For former secretary turned lawyer turned artist Stacy Mandell, it became a bridge between her former and current life.
“I learned Gregg Shorthand as a secretary,” Stacy says, “and immediately fell in love with this beautiful, phonetic writing system. Gregg Shorthand is the most popular form of pen stenography in the United States. It has been adapted to other languages, including French, German, Italian, Spanish, Catalan, Irish, Russian, Mandarin Chinese, Japanese, Esperanto, Thai, and many others.”
“Because Gregg Shorthand is based on phonetics, it records the sounds of the speaker, not the spellings. Therefore, in any spoken language, Gregg Shorthand is ultimately a global writing system. With the advent of technology, however, the usage of shorthand has declined, and its instruction is nearly extinct.”

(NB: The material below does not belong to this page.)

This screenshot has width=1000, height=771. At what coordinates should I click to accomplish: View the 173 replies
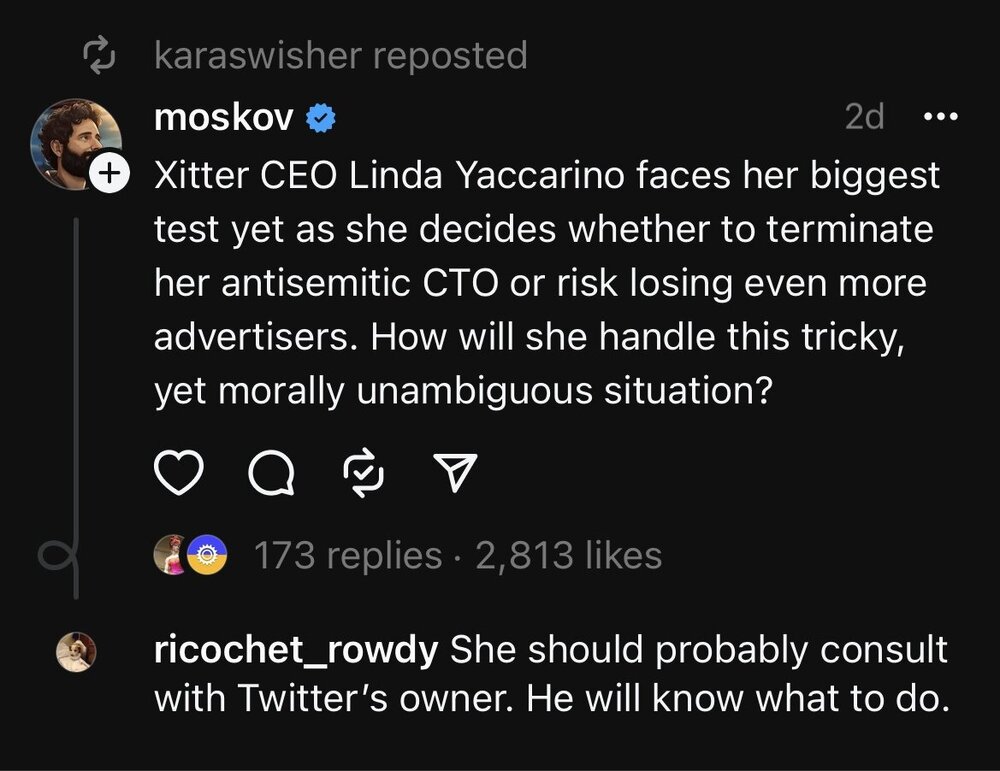[x=348, y=556]
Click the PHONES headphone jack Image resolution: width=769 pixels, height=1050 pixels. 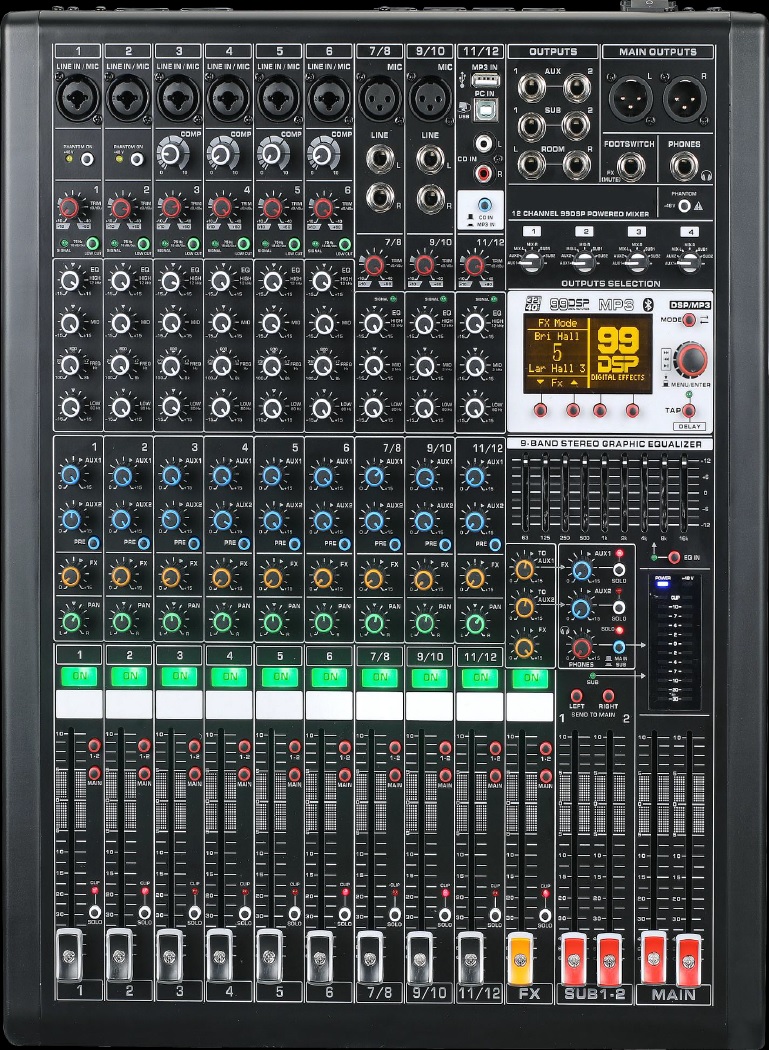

Originally, Stacy was on a completely different path. It wasn’t until she learned shorthand as a secretary after college that something popped into her because she loved it. She could write 160 words a minute.
“I would practice with the TV, and it got to a point where people would talk to me and I could just visualize the shorthand, which was really cool. I tucked it away and went about my business of being a secretary and followed my strengths into law. I was admitted to law school and became a lawyer in practice for 20 years.”
She married a man who had a disability due to an accident. They moved to Florida and she became his full-time caregiver. Then, she took an art class that was literally for beginners.
“I knew that I wanted to replicate what was in my head, and that was taking the text, taking what I heard and writing it out, expressing it as art this way. And people seemed to like it, so I kept doing it. I didn’t do it for anything other than to get it out of my head.”
She visited art fairs and galleries in search of the right tools and mediums.
When she felt ready to create, the election drama of 2020 was happening, so she took her cue from transcribing the Constitution into artwork. She painted one with parchment colors and another that was brighter.

Then her husband of 25 years passed, and she began using shorthand paintings as a way to honor him, transcribing the sonnets of William Shakespeare, one of his favorites.
“I pulled out a bunch of sonnets that he used to read to me and recite to me. I wrote it out and I put it out there. I think inspiration is all around me. It’s a matter of ideas falling like rain, but which is the raindrop that’s gonna hit the tip of your tongue, right?”
“But it’s positive. It’s universal. I’m not the first person to have lost a spouse. I’m not the first person to grapple with grief. I’m honoring our marriage and our relationship, and it becomes something more than just who I am or what I’m about.
To the casual observer looking at these paintings, one would never know the backstory, though it looks like some kind of language going on there.
Stacy agrees and says “that’s what I love about abstract is that you can decide for yourself, stop, look, what you see or what you feel from it. I create it, I paint it, I express myself, and then it becomes something else. It’s more than just what I think it is, then it becomes what you decide it is.”
She was only painting for four months before she started showing anything.
“This is kind of a funny story,” she says. “I was taking an abstract art class near Art Boca. I’m walking around the booths and I see Paul Fisher Gallery. We had a conversation. I showed him what I was doing, and I told him a little bit about it. He’s bowled over. This is the first time he has ever seen anything like what I was doing. He ended up taking me on as one of his artists in his gallery. I still show with him.”
Stacy exhibited The Constitution painting at The Box Gallery last November.